- **Alıştırma 1**: Kaynak metnin "10 Mart 2009" ile başlayıp "keyifsiz olman için." ile biten bölümünü, "güneşin" sözcüğünün yerine "ayın" koyarak yeniden yazın.

* * *

Velhasıl Çok Sertizdir.

10 Mart 2009 Salı

ortalama.

*Mutlu başladığın bir gün hep şüpheyi de getirmiştir yanında,
çünkü o gün için kaybolmasından korktuğun bir his mevcuttur sol cebinde,
atasın gelir, ama aslında gün bitene dek hissin orda durmasını istiyorsundur içten içe,
ve öyle olmayacağına dair bir şüphe, kemirir durur beyninin ve cebinin sol yanını.

*Derslere girersin tek tek, mutlu günün hevesindesindir hala, oysa bugün güneşin hiç görünmemiş olması yeterli bir sebeptir keyifsiz olman için.

*Ceylan'ın yanına gidersin, beraber yemek yersiniz ve artık olağandan daha uzun süren mutlulukları hakettiğinize dair klasik konuşmalarınızdan birini daha yaparsınız. Kısmen sakinleşirsiniz yüz yüze baktığınız yahut birbirinizin sesini duyduğunuz anlarda, ve bilirsiniz ki bunlar son çırpınışlarınızdır bir şeylerin düzelmesi ihtimallerine sımsıkı tutunabilmeniz için.

*Kös kös eve dönersin, ailenin evine,
kendini evde hissedemediğin bir evdir artık orası,
çünkü yeterince genç bir yaşta bambaşka bir hayat stili zehirlemiştir seni,
ve kulaklarında seni yemeğe çağıran tatlı annenin sesi bile olsa,
huzursuz olursun içten içe,
yeterince kendin değilsindir,
ve gerizekalı bir ergen gibi hissettiyordur bu sana kendini,

en sevmediğin şeylerdir gerizekalı ergenler,
sen de onlardan biriydin çünkü, eskiden.

*Beşiktaş'tan Üsküdar'a giden bir motor vardır,
7 dakika sürer iki sahil arasındaki yolculuk,
ve o 7dakikaya sahip olmak için,bambaşka diller konuşan insanlar yolları arşınlarlar,
sendeyse her gün alışılagelmiş bir lükstür bu,
için için keyiflenirsin.

Su birikintilerine hapsolmuş çamurlara takılır gözün,
motor sallandıkça sallanırlar çamurlar, su birikintisinden kurtulmak istercesine,
tekrar toprak olmak, çiçek açtırmak, hayat vermek, güneş görmek istercesine,
ve inanırlar belki de tekrar toprak olabileceklerine,

farkında bile değillerdir,
birkaç umursamaz insan, ayaklarıyla ezerek toplamıştır onları,
ve ayırdına varmadan, içleri hiç acımadan, akıllarına bile getirmeyerek ezdiklerini,
hiç bir yere varamayacak olan su birikintilerine bırakmışlardır toprak tanelerini.

*Üsküdar sahilinde, denize dökülmüş 40-50 tane simit görürsün.

* * *

- **Alıştırma 2**: Verilen kayıtlarda "You are a computer-use agent. 463x374 pixels." içeren satırdan başlayıp "pos(143,280)" içeren satırda biten satırları, iki uçtaki satırlar da dahil olmak üzere, olduğu gibi yazın.

- **Verilen Kayıtlar**:

* * *

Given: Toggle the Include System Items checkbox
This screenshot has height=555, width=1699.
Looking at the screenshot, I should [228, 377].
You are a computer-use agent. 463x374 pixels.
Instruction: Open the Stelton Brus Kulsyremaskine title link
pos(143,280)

* * *

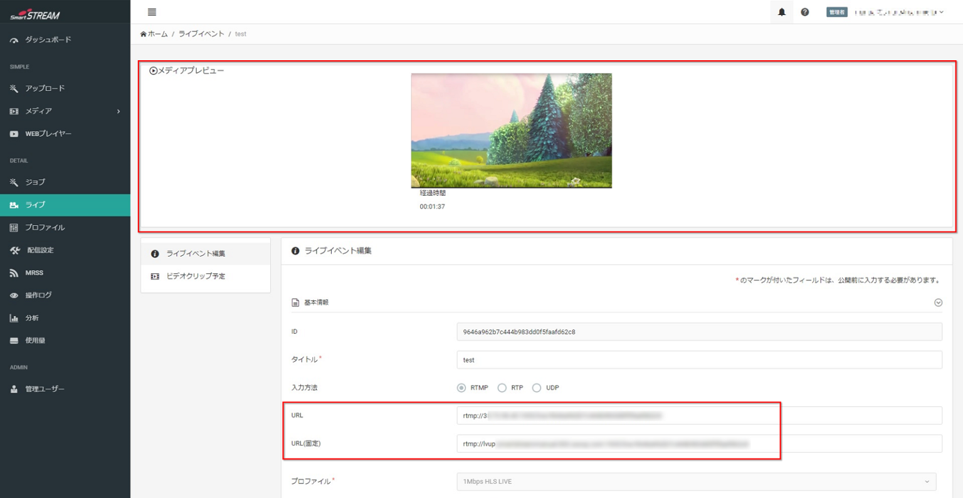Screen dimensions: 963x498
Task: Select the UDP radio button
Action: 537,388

* * *

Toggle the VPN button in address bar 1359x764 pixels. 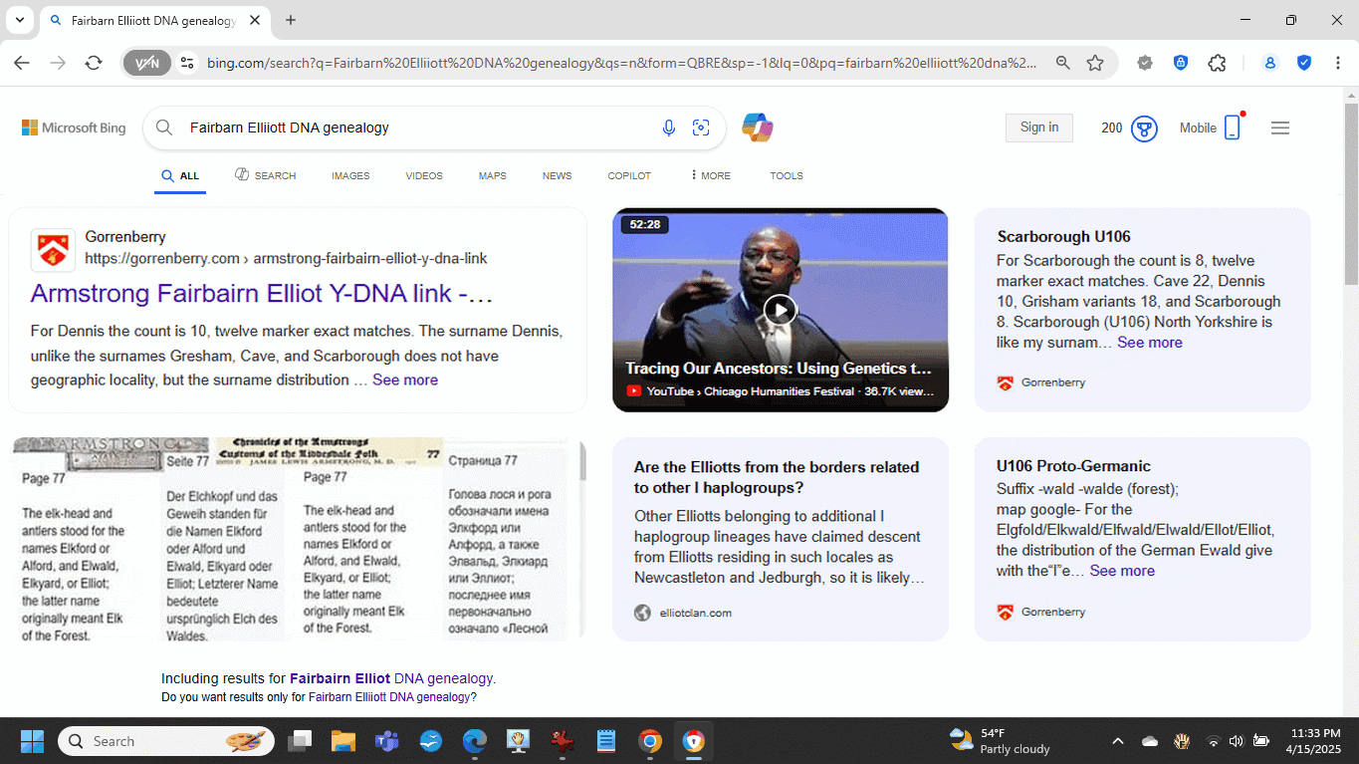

* * *

- **Çözümlü Yanıt 1**:
10 Mart 2009 Salı

ortalama.

*Mutlu başladığın bir gün hep şüpheyi de getirmiştir yanında,
çünkü o gün için kaybolmasından korktuğun bir his mevcuttur sol cebinde,
atasın gelir, ama aslında gün bitene dek hissin orda durmasını istiyorsundur içten içe,
ve öyle olmayacağına dair bir şüphe, kemirir durur beyninin ve cebinin sol yanını.

*Derslere girersin tek tek, mutlu günün hevesindesindir hala, oysa bugün ayın hiç görünmemiş olması yeterli bir sebeptir keyifsiz olman için.

- **Çözümlü Yanıt 2**:
You are a computer-use agent. 463x374 pixels.
Instruction: Open the Stelton Brus Kulsyremaskine title link
pos(143,280)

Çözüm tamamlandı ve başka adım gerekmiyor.